Szydło przekonywała, że rząd szuka porozumienia od momentu, kiedy pojawił się spór wokół Trybunału Konstytucyjnego. Trzeba szukać w tej chwili takiego rozwiązania, które na gruncie politycznym będzie do zaakceptowania dla wszystkich sił parlamentarnych - podkreśliła. Będzie prawdopodobnie konieczność zmiany ustawy o Trybunale Konstytucyjnym i nad tym pracujemy - dodała. Pytana, czy nową ustawę uda się uchwalić jeszcze przed lipcem, odparła: Myślę, że tak. Myślę, że się uda przede wszystkim wprowadzić takie zmiany, które będą po pierwsze do zaakceptowania dla wszystkich, a po drugie rozwiążą problem.
Od początku próbujemy szukać kompromisu, kiedy tylko pojawił się spór wokół Trybunału Konstytucyjnego.
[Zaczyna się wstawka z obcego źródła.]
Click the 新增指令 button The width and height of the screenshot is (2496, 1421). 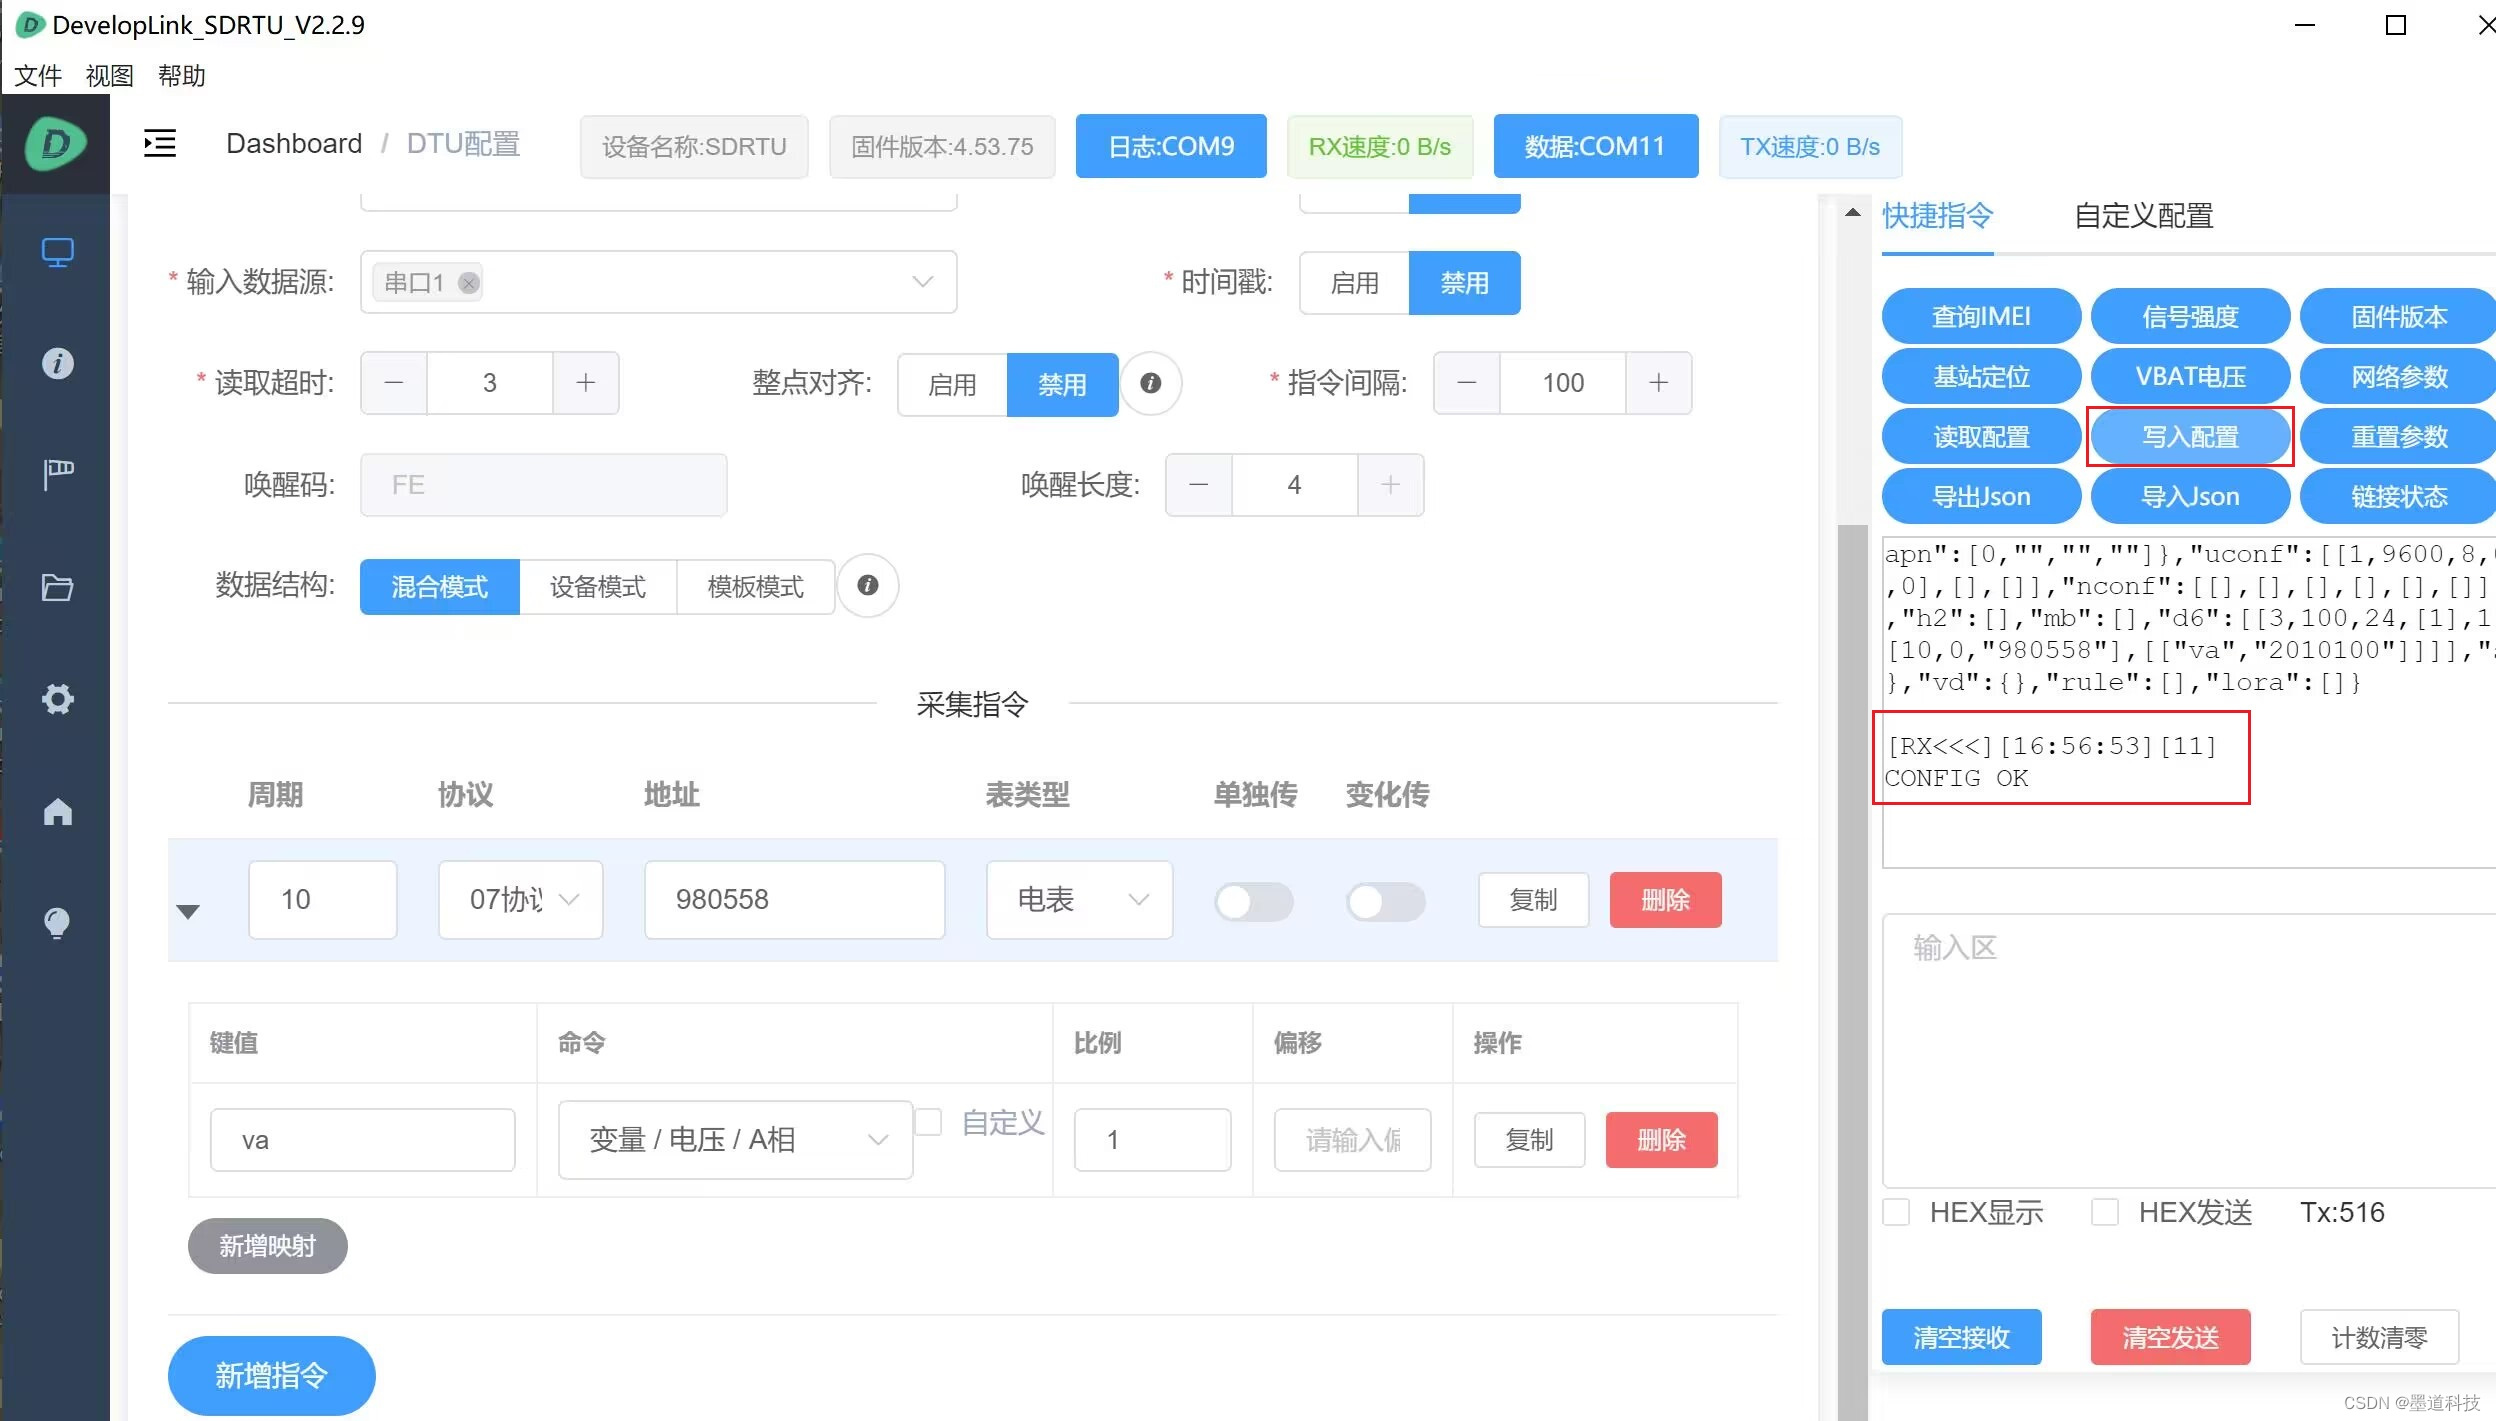(x=270, y=1375)
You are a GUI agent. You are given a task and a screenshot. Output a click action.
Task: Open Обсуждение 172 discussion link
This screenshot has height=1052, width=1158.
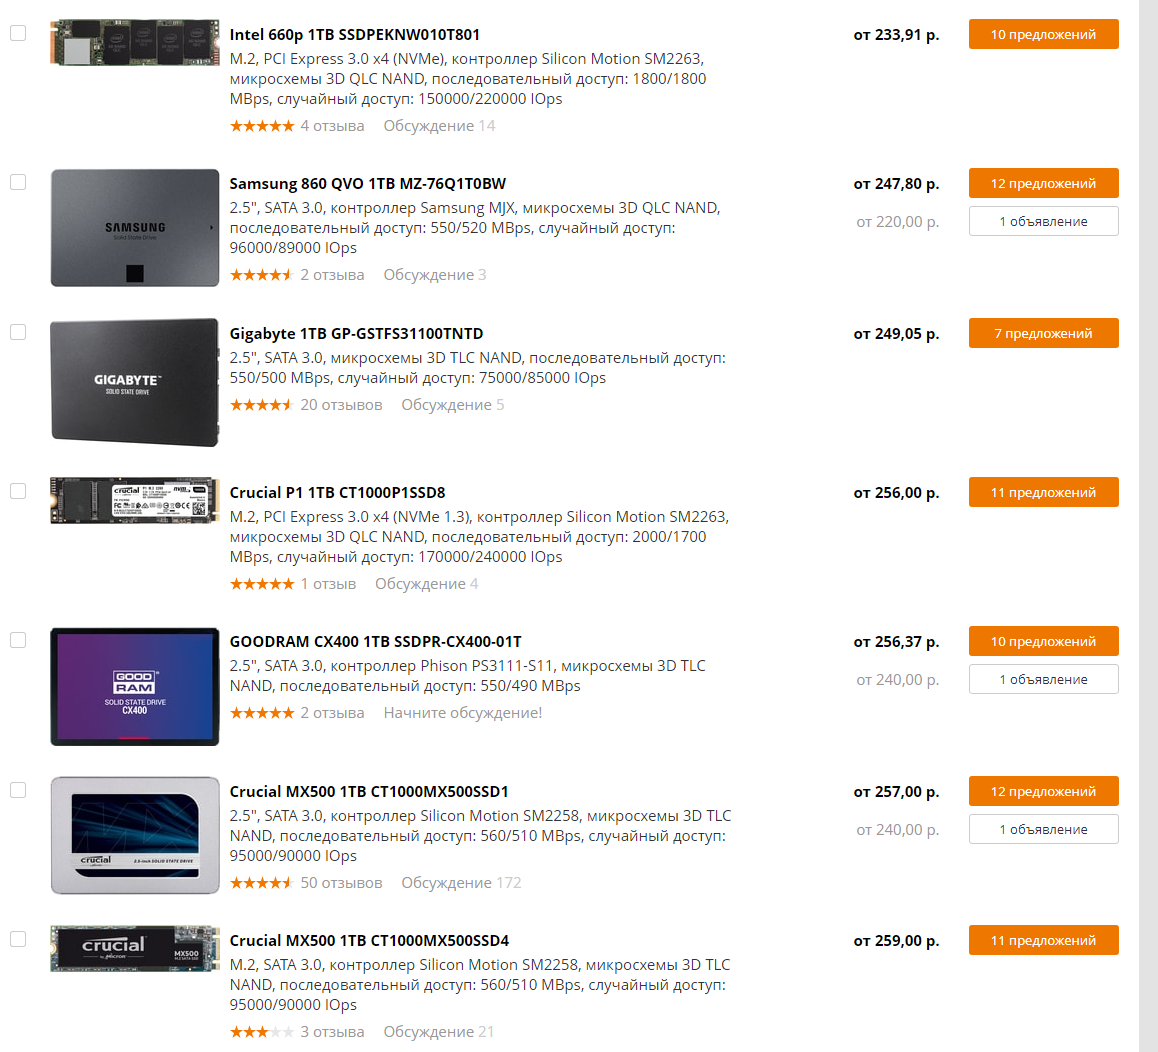(x=461, y=883)
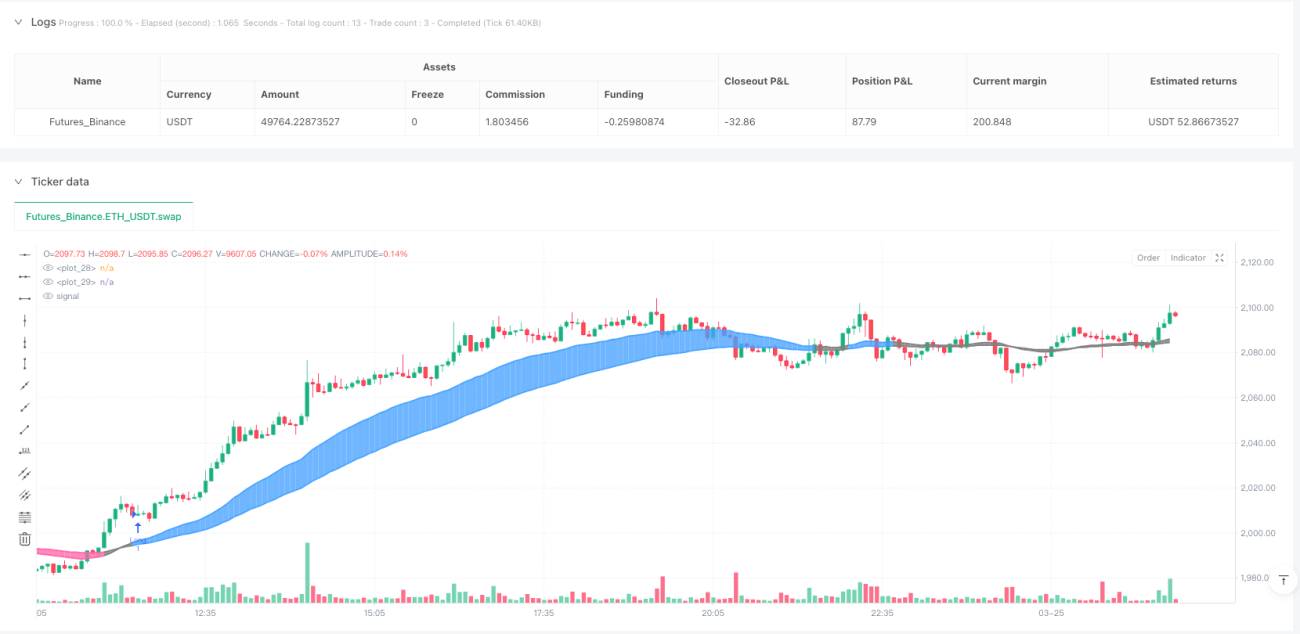Select the price line drawing tool

pos(25,451)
Kiedy sędziowie Trybunału, a przede wszystkim prezes Trybunału, ciągną Trybunał do walki politycznej, szukamy kompromisu, bo rzeczywiście ten kompromis jest w tej chwili Polsce potrzebny. Potrzebny dla polskiego państwa, nie dla jakiegoś ugrupowania politycznego - argumentowała.